=== Exercise aim ===
No pictures, everything else exact: set down the entries in full.

BEGIN

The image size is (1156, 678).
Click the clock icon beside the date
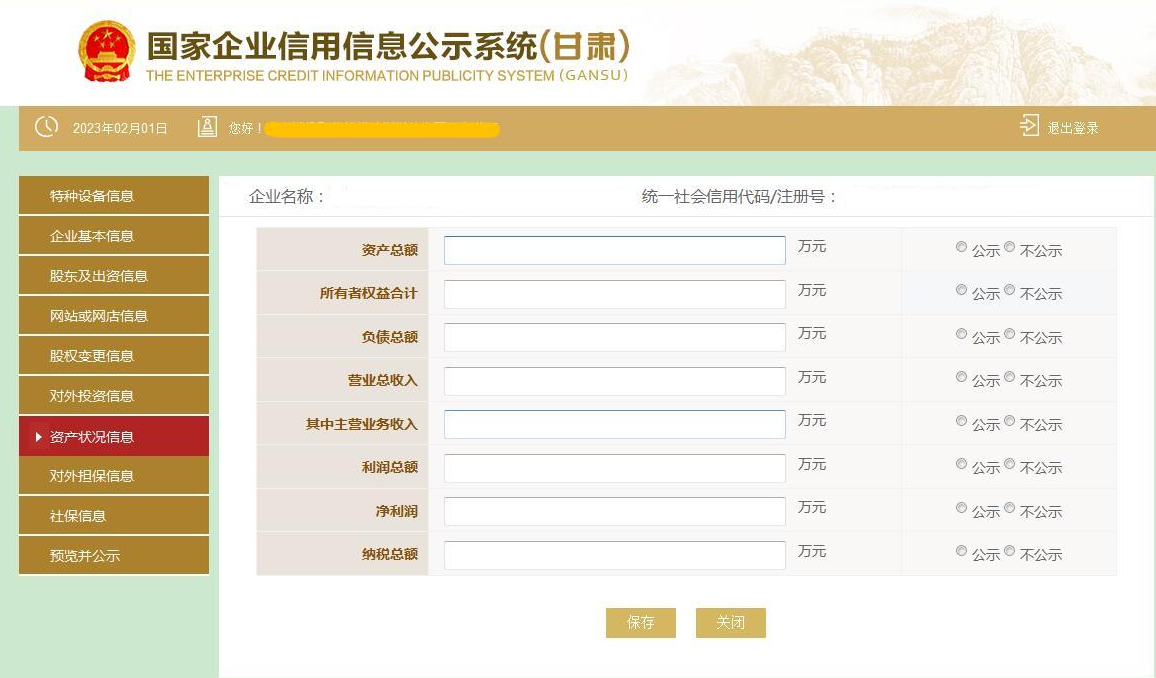pos(46,127)

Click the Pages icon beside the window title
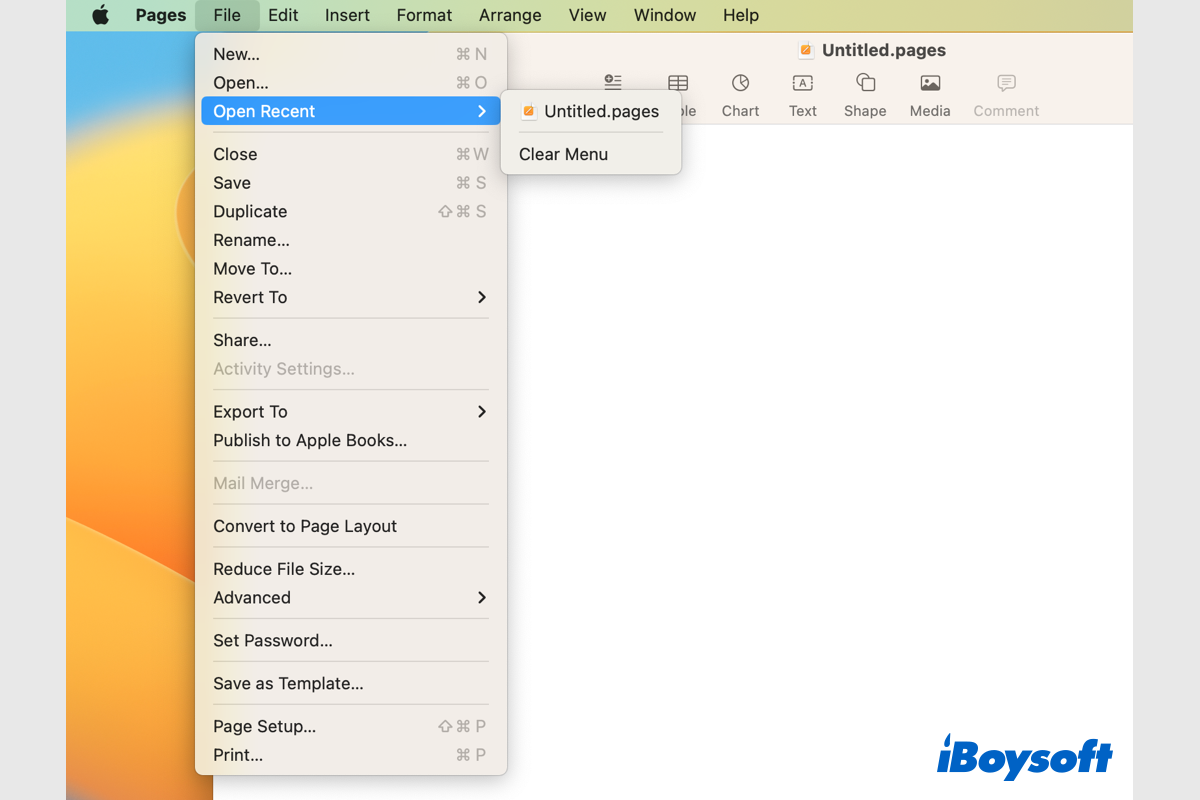(x=805, y=49)
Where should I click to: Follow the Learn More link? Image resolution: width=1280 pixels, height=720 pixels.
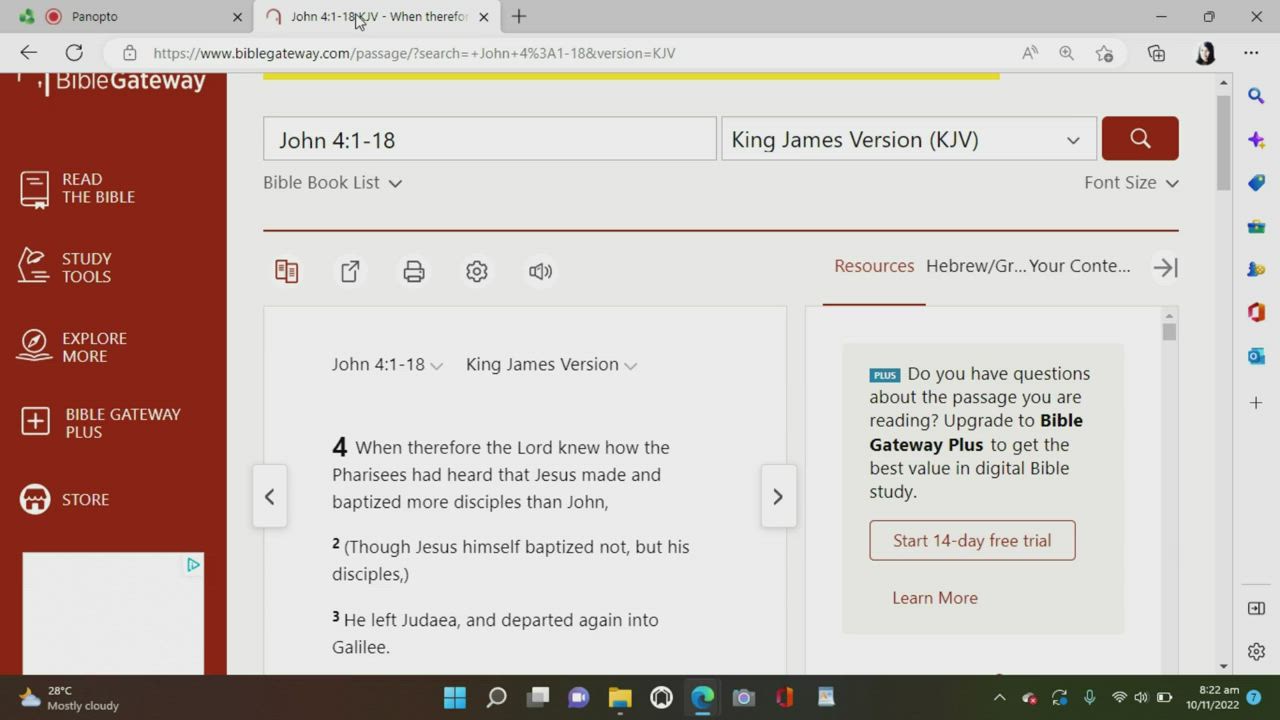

END

=== Expected answer ===
The image size is (1156, 678).
Click the clock icon beside the date
pos(46,127)

Click the Pages icon beside the window title
(x=805, y=49)
Where should I click to: Follow the Learn More link? Image resolution: width=1280 pixels, height=720 pixels.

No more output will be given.